Facebook Events: A Natural Reason to Reconnect
One of the cleanest ways to re-engage a cold contact is to give them a genuine reason to interact with you, and Facebook Events are brilliant for this.
If your business runs webinars, online workshops, networking events, or even informal live Q&A sessions, inviting a cold contact to something relevant and useful is a far warmer approach than another cold message. It says “here is something I think you would find valuable” rather than “here is something I want from you.”
The key is relevance. Do not blanket invite every cold contact to every event you run. Be selective, be specific, and make sure the event actually makes sense for that particular person.
Follow up after the event, whether they attended or not. If they came, it is a natural conversation starter. If they did not, a brief message saying “missed you at the event, here is a summary of what we covered” gives you another low-pressure touchpoint.
Facebook Stories for Passive Visibility
Stories are one of the most consistent ways to stay visible to people in your network without actively reaching out to them. Posting regularly to Stories keeps your name appearing at the top of their feed, building familiarity over time.
For social selling purposes, Stories work best when they feel genuine rather than promotional. Behind-the-scenes content, quick professional insights, polls and questions, short clips from events or client work. These keep you present and human in the minds of people who may not be ready to buy right now but will remember you when they are.
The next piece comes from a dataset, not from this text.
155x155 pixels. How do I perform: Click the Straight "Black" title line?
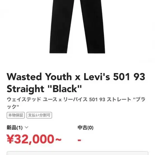[44, 89]
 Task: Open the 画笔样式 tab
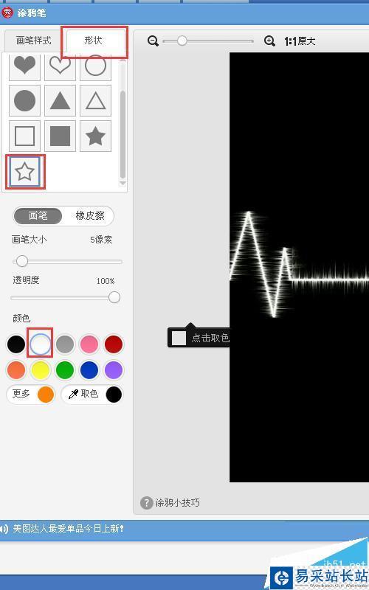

Consistency matters more than production quality here. Show up regularly, and the passive visibility compounds over time.
Putting It All Together
Re-engaging cold contacts on Facebook is not about finding the perfect message or the right moment to pitch. It is about building presence, acting like a real person, and creating enough familiarity that when the time is right, you are the obvious choice.
Use Groups to be visible in the right communities. Use Stories to stay passively present. Use Messenger for personal, specific outreach. Use Events to give people a genuine reason to interact with you. And take note of the quieter, softer signals the platform offers, because sometimes a gentle nudge in the right direction is worth more than a perfectly crafted sales email.